» **Exercise goal**
The records below hold a stretch from the line with "1225x980 pixels." through the line with "Open the Transport turquoise door image"; return exactly those lines, ends included, and nothing more.

[Dataset records — start]

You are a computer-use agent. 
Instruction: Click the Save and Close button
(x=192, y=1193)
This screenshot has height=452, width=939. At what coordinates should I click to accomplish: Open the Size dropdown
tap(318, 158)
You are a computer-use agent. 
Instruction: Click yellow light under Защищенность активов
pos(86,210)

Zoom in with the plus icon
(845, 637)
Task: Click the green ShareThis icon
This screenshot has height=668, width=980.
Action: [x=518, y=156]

[Dataset records — finish]
[Dataset records — start]

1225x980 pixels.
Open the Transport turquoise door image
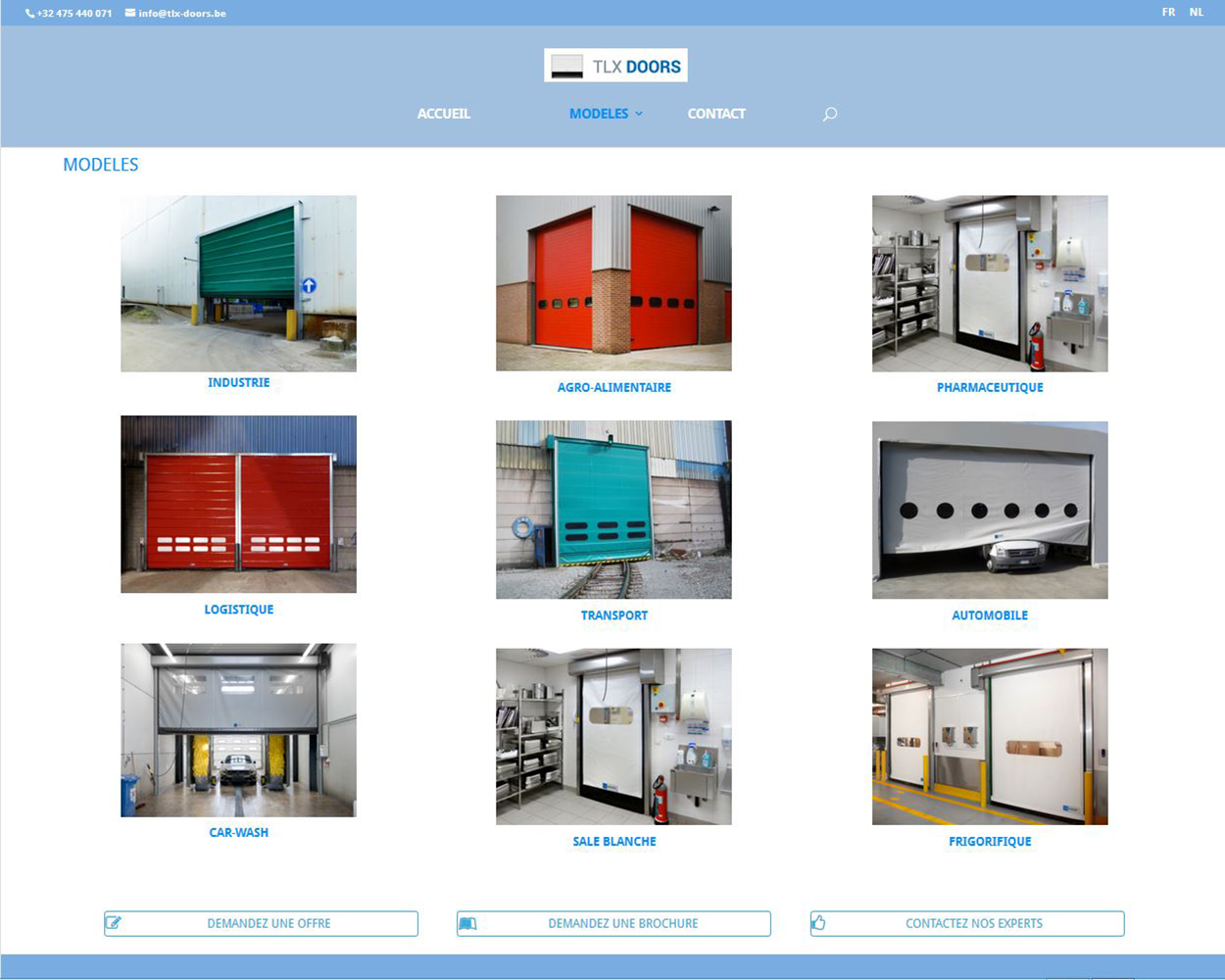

[Dataset records — finish]

» **Response box**
1225x980 pixels.
Open the Transport turquoise door image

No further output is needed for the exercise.